Agradeço-lhes muito por isso, porque esse estudo é tão fundamental para o
renascimento do movimento comunista marxista-leninista como o é o estudo da evolução
da correlação de forças inter-imperialista.
No seu conjunto, estas análises permitem-nos compreender como e em que direcção
devemos trabalhar para despertar a consciência de classe proletária das massas
exploradas que estão diariamente sujeitas ao jugo da exploração salarial.
Anexei a este estudo outras contribuições escritas para a OCF, em particular
no contexto de reuniões de formação. Estas contribuições formam um esboço
introdutório ao método científico do
materialismo dialético.
Finalmente, este volume inclui textos previamente escritos, mas que são
fundamentais para a denúncia de correntes reformistas pequeno-burguesas cujas
mistificações impedem o renascimento de uma consciência de classe proletária
entre as massas exploradas dos países imperialistas em declínio.
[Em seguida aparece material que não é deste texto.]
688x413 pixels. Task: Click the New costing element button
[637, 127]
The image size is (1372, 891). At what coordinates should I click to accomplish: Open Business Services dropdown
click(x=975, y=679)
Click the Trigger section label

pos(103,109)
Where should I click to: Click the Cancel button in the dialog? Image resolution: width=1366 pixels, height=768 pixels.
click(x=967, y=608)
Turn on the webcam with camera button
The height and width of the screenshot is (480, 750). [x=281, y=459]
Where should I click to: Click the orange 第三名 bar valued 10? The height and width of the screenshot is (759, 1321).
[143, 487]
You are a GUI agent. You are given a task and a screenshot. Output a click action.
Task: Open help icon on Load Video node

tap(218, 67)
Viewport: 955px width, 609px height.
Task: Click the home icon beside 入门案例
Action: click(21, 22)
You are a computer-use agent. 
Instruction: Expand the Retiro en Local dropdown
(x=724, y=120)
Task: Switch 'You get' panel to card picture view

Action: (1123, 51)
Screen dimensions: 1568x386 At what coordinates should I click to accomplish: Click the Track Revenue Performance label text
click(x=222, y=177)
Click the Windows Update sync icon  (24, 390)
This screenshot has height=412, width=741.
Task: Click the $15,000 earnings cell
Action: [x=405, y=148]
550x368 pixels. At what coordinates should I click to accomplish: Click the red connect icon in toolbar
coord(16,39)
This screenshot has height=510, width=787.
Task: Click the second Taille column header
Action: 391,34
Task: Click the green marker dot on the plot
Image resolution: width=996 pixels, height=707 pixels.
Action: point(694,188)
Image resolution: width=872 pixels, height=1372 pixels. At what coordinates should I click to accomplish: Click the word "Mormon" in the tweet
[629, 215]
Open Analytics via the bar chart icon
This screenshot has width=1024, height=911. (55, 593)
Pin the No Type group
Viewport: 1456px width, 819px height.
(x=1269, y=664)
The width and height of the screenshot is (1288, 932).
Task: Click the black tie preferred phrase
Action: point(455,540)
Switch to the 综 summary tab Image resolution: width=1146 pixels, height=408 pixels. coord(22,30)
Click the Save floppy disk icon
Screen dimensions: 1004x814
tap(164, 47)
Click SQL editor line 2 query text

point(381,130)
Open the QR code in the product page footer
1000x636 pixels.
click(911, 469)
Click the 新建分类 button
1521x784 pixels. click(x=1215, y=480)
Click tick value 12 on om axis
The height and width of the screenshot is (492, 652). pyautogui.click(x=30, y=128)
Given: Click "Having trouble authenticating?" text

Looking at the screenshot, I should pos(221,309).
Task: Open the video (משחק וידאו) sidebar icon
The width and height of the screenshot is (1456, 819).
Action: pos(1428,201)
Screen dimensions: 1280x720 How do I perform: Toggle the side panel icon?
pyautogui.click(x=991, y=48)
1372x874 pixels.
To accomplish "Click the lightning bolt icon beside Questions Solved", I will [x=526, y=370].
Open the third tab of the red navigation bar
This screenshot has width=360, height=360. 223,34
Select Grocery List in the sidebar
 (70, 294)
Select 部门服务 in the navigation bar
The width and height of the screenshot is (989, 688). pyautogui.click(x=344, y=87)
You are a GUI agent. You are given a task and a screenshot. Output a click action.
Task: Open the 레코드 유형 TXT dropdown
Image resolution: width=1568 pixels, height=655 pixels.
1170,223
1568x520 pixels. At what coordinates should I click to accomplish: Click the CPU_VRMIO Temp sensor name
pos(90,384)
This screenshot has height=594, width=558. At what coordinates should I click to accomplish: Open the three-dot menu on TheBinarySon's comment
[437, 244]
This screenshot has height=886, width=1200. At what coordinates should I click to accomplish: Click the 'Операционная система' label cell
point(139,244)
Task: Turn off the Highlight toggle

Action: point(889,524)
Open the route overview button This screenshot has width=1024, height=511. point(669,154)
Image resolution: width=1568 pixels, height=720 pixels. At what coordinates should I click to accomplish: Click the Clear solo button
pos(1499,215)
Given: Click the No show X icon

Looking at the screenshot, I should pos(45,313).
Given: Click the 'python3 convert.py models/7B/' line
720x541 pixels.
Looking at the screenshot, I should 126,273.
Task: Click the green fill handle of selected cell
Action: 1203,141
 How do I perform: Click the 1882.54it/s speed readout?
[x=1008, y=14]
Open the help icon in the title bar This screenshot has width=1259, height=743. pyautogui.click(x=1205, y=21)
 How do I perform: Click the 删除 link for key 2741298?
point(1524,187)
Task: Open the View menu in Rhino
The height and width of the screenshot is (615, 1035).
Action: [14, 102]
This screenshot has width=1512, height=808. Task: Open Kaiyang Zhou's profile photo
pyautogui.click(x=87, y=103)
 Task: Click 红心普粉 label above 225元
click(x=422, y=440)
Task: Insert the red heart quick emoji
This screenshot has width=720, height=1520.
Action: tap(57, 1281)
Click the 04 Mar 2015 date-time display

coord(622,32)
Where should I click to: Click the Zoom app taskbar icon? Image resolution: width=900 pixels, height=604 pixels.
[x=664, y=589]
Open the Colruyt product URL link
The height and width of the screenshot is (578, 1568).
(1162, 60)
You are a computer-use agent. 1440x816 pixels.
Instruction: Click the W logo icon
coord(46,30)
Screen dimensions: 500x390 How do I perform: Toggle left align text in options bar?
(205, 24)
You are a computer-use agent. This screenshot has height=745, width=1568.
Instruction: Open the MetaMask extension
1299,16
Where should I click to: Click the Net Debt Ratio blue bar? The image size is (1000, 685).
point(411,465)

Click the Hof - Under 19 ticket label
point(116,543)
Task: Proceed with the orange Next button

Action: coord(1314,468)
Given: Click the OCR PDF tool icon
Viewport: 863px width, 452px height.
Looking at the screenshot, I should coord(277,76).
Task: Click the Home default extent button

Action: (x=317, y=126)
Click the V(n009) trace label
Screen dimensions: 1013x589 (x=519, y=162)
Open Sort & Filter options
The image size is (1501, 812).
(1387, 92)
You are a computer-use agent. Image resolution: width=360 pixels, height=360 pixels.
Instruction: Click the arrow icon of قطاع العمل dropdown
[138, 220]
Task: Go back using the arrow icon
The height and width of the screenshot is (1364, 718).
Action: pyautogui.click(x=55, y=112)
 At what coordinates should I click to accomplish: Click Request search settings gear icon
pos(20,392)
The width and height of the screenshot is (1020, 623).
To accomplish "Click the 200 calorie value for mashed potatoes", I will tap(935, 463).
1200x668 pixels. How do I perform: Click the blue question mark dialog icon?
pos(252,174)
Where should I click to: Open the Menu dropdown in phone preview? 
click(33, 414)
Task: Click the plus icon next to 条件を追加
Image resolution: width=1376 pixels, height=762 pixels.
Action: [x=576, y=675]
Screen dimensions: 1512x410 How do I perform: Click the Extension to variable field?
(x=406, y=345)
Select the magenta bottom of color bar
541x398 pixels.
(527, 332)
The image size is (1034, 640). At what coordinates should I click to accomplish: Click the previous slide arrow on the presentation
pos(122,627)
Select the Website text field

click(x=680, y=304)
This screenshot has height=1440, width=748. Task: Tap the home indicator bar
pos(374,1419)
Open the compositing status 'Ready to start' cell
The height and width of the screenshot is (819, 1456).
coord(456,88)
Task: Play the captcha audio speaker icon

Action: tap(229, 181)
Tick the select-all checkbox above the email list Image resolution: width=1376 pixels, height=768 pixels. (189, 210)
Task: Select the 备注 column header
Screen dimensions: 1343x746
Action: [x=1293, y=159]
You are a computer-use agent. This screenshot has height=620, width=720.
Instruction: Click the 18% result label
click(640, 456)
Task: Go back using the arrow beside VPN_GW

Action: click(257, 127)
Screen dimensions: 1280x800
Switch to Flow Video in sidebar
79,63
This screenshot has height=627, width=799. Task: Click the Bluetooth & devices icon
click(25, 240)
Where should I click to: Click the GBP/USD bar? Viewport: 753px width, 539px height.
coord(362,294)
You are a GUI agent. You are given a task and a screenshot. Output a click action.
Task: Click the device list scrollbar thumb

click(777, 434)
Classes sociais sob o imperialismo
O marxismo normalmente considera que a sociedade capitalista moderna está
dividida em dois campos antagónicos: a burguesia, que detém os meios de
produção, e o proletariado, que é forçado a vender a sua força de trabalho para
encontrar os meios de subsistência. Mas raciocinar desta forma é verdadeiro e
falso.
De facto, muito cedo, os fundadores do socialismo científico insistiram no
facto de que a sociedade capitalista tinha classes sociais intermediárias,
pequeno-burguesas, dentro das quais havia uma diferenciação social constante,
uma fracção delas a tornar-se proletária, enquanto alguns dos seus membros conseguiram
ascender ao nível da burguesia.
No seu Manifesto Comunista, Karl Marx já observava que os "pequenos
industriais, comerciantes e rentistas, artesãos e camponeses" que constituíam
"todo o escalão inferior das classes médias de antigamente, estão a cair
no proletariado; Por um lado, porque os seus pequenos capitais não lhes
permitem empregar os processos da grande indústria, sucumbem na sua
concorrência com os grandes capitalistas; por outro lado, porque a sua
capacidade técnica é depreciada pelos novos métodos de produção. Para que o
proletariado seja recrutado de todas as classes da população».4
"De todas as classes que actualmente se opõem à burguesia, só o proletariado
é uma classe verdadeiramente revolucionária. As outras classes estão a decair e
a perecer com a indústria em grande escala; O proletariado, pelo contrário, é o
seu produto mais autêntico. As classes médias, os pequenos fabricantes, os
comerciantes, os artesãos, os camponeses, todos lutam contra a burguesia porque
ela é uma ameaça à sua existência como classes médias. Não são, portanto,
revolucionários, mas conservadores, pelo contrário, são reaccionários: procuram
virar a roda da história de pernas para o ar.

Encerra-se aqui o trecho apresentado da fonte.